Prakaraṇa 4 · Verse 17
उत्साह-भ्रंश आयासः क्लान्तिश् चापि मनो-धृतिः, एतत् कष्ट-चतुष्टयं योगिनां बाधकायकम्
utsāha-bhraṃśa āyāsaḥ klāntiś cāpi mano-dhṛtiḥ, etat kaṣṭa-catuṣṭayaṃ yogināṃ bādhakāyakam
Loss of enthusiasm, futile effort, fatigue, and mental agitation: this quartet of difficulties afflicts the yogīs.
The kaṣṭa-catuṣṭaya — the quartet of difficulties — is a clinical diagnosis of the practitioner. Utsāha-bhraṃśa: the collapse of initial impetus, when novelty fades and practice becomes a dull routine. Āyāsa: effort that bears no fruit, mechanical repetition without attention.
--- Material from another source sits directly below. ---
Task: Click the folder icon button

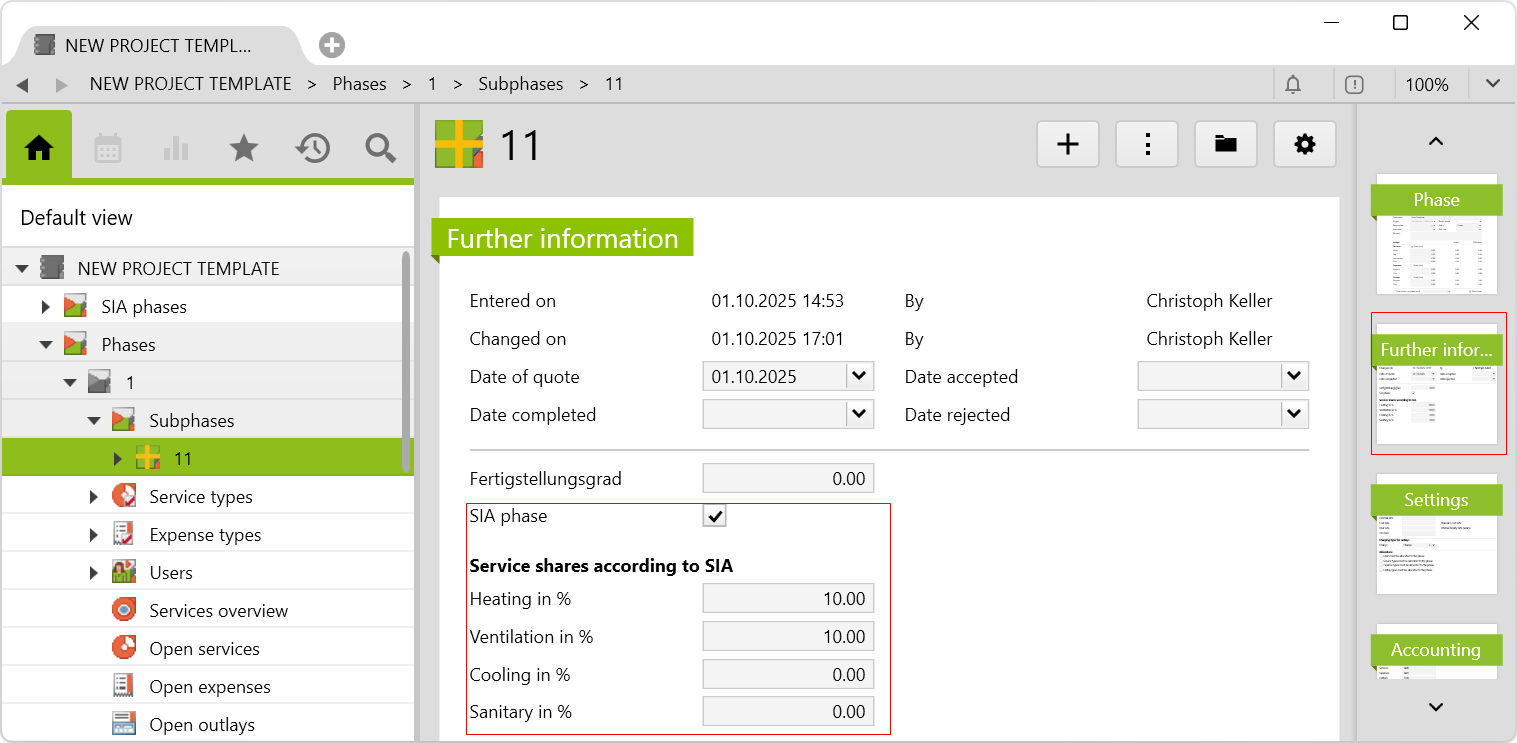Action: (1225, 145)
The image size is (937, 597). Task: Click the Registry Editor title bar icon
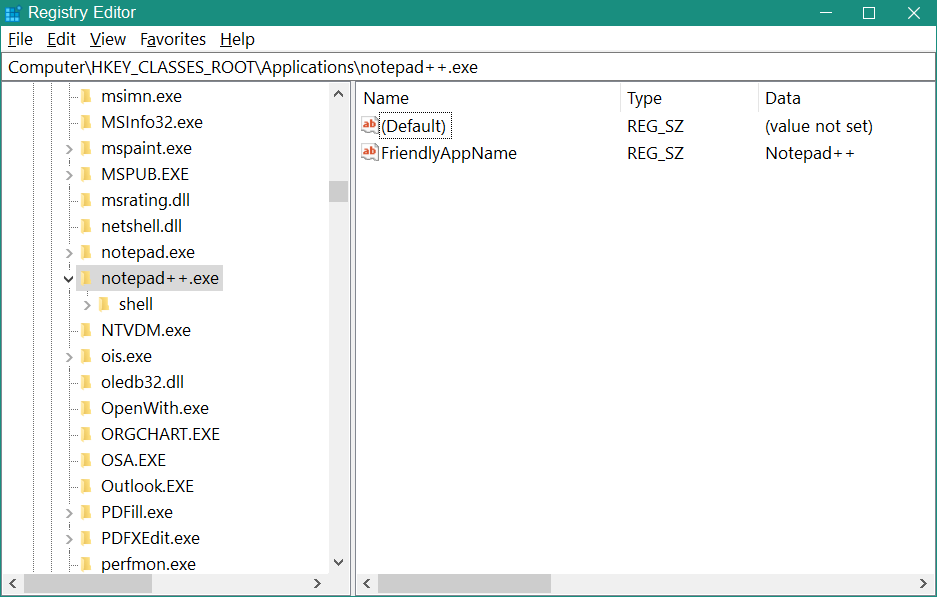14,12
Klānti: the physical and mental exhaustion that results from forcing. Mano-dhṛti: the agitation that occurs when the mind, weary of being controlled, rebels. These four form a pathological sequence: the loss of enthusiasm leads to strained effort, which produces fatigue, which culminates in mental rebellion. Patañjali anticipates this in Yoga Sūtra I.30: styāna — lethargy — as an obstacle. Vasiṣṭha expands on this: it is not merely lethargy but the entire cycle of motivational collapse. The solution is not more discipline, but kauśalam — skill, intelligence in effort. The Gītā II.50 defines yoga as karma-kauśalam: skill in action. Not more force, but better technique.